What you should do →
Only the count is needed. Count the lines below with the word "Viewport" in them.

Entries provided →
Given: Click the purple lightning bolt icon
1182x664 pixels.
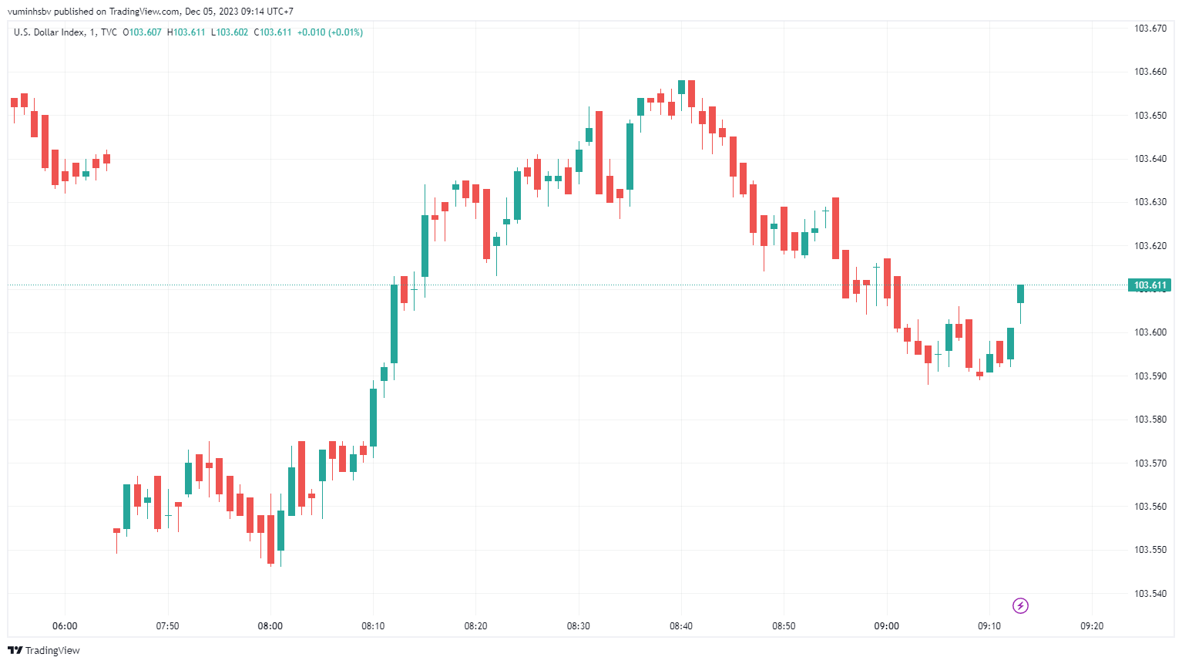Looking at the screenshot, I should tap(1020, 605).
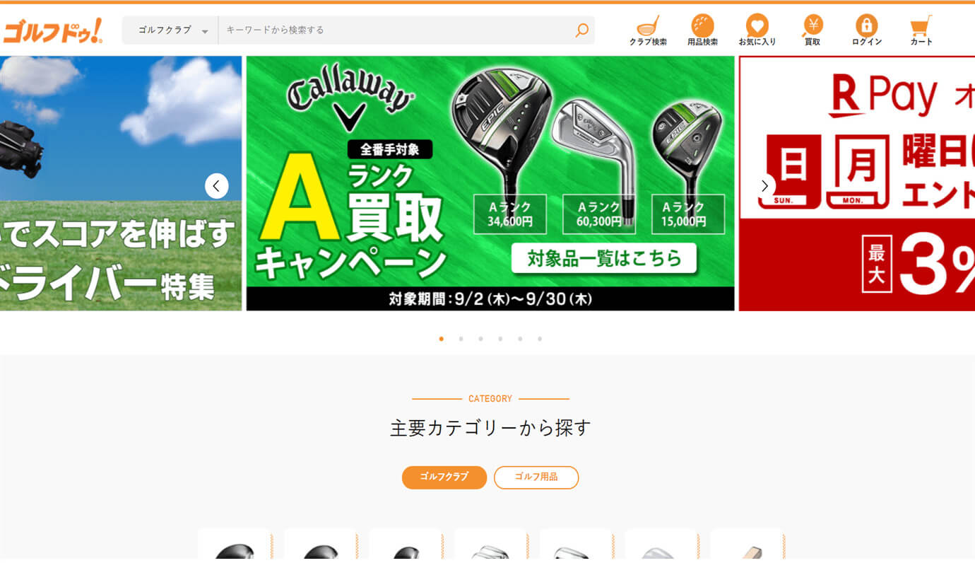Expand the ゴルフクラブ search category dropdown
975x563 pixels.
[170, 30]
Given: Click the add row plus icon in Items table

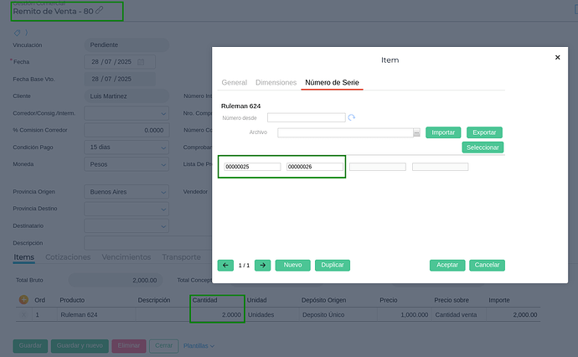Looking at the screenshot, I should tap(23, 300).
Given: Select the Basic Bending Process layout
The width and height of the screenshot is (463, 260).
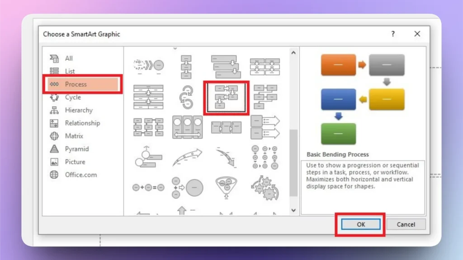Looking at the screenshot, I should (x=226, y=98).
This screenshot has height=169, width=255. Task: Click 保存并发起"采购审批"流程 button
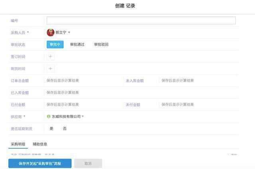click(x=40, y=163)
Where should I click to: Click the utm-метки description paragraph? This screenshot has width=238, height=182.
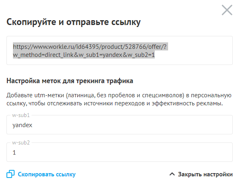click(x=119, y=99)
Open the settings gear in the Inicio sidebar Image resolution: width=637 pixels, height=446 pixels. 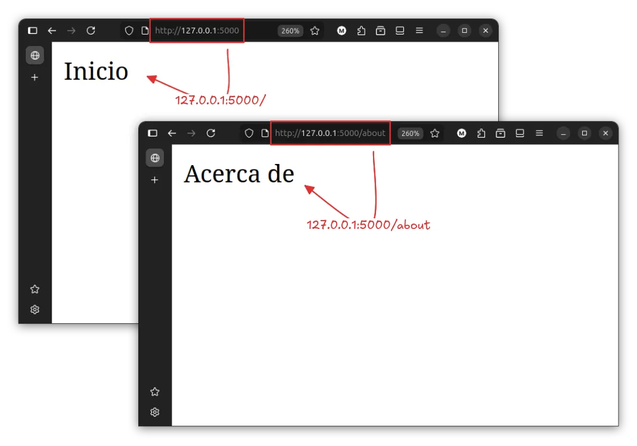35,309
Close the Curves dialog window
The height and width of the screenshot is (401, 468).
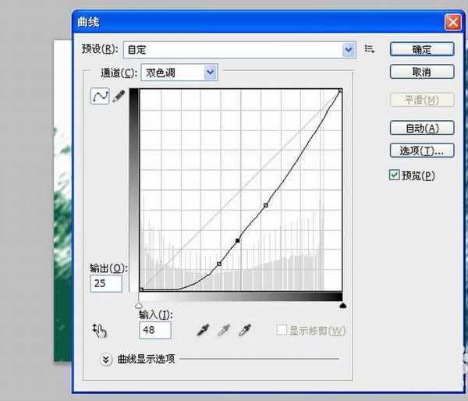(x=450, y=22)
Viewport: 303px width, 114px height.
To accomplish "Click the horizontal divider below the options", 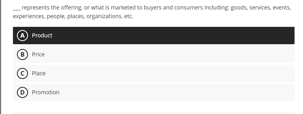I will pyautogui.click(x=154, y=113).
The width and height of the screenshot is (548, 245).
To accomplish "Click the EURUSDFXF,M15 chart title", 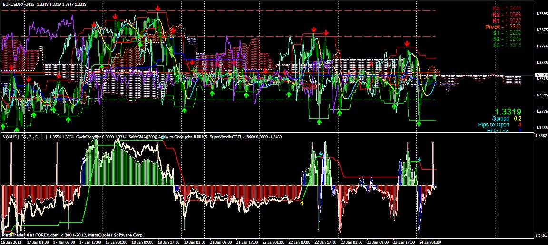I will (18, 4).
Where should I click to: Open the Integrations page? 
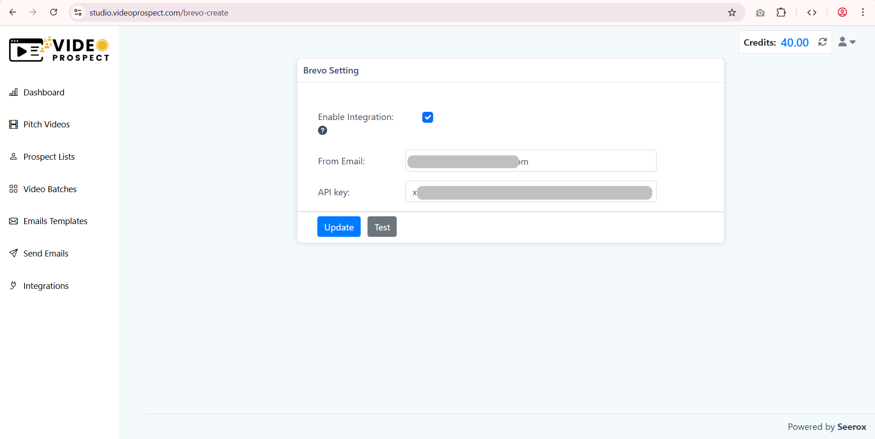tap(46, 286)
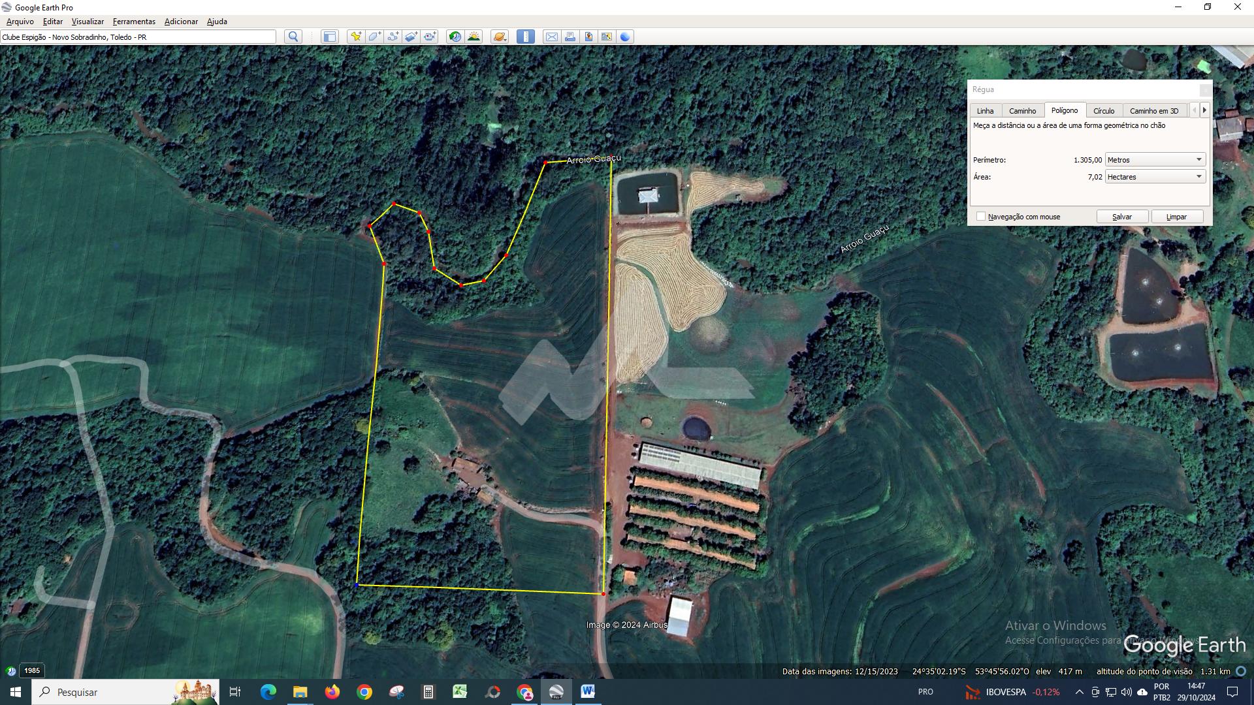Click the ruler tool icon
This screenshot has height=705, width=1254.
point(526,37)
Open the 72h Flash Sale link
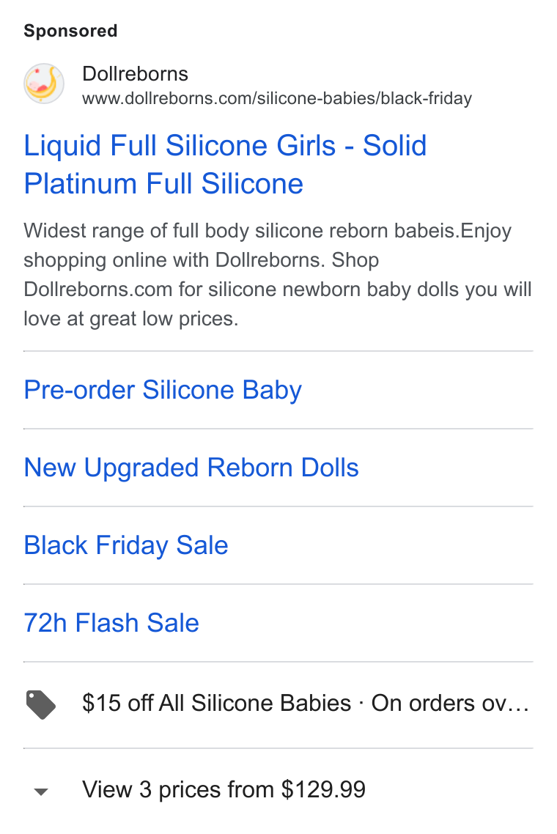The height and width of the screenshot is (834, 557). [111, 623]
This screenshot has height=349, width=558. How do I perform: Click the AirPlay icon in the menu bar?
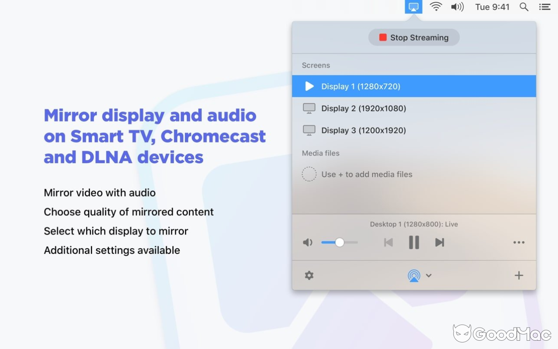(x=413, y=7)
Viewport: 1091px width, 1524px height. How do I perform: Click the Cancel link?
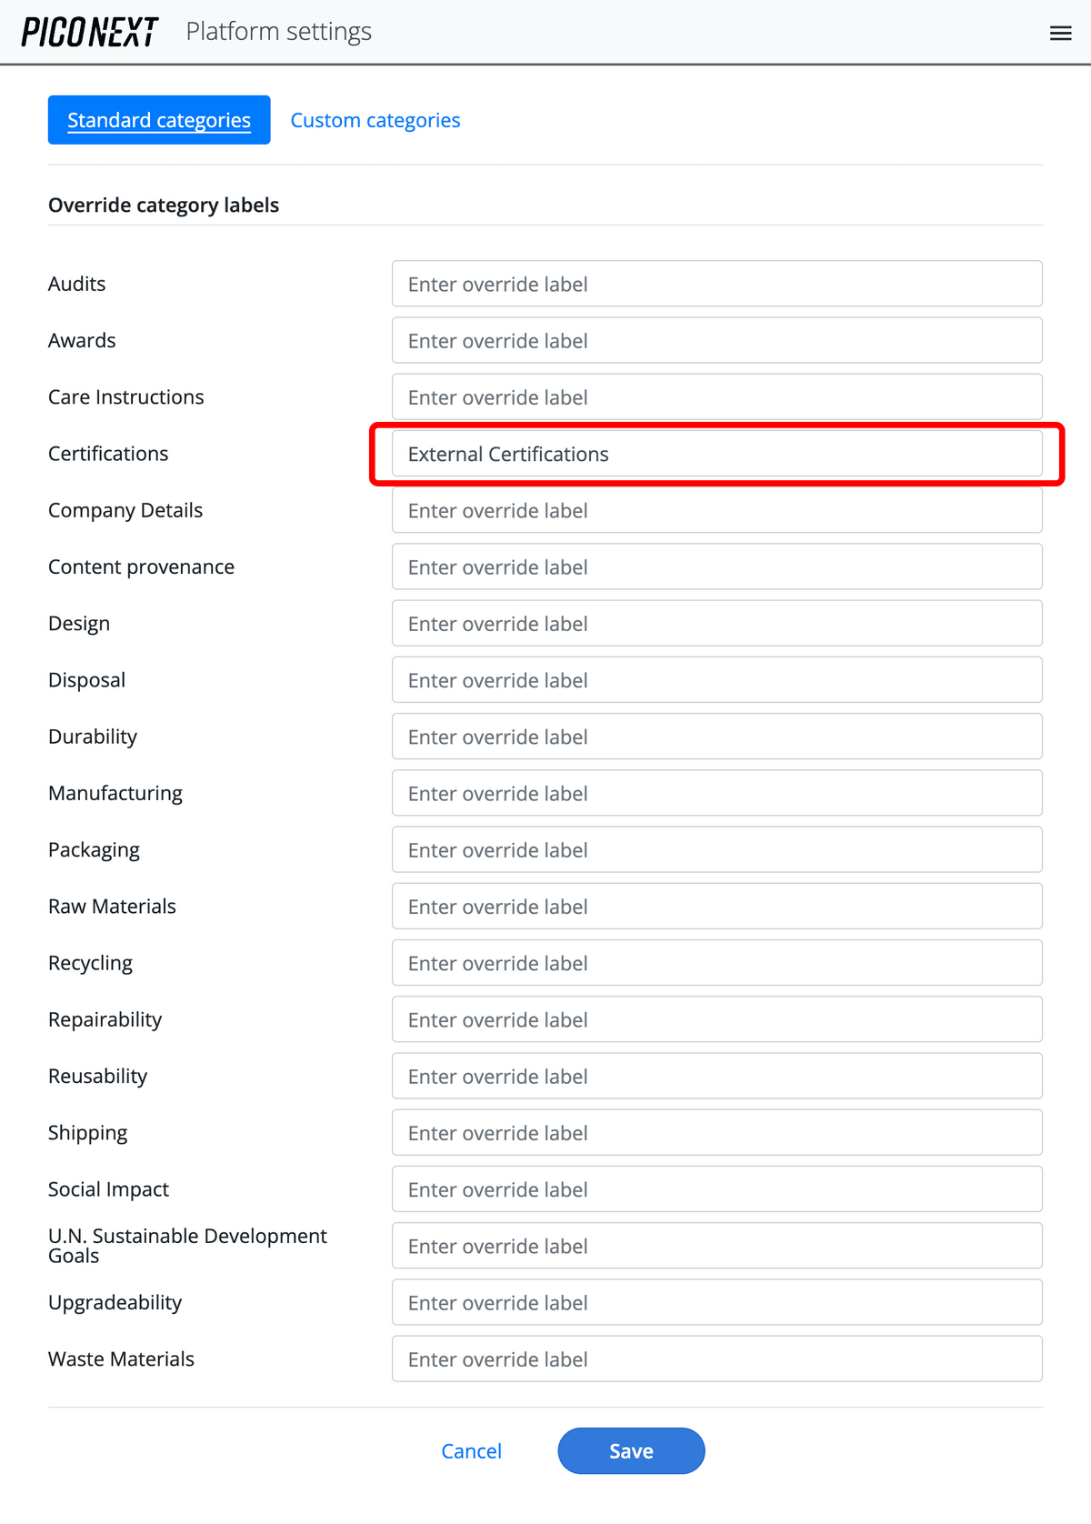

Task response →
2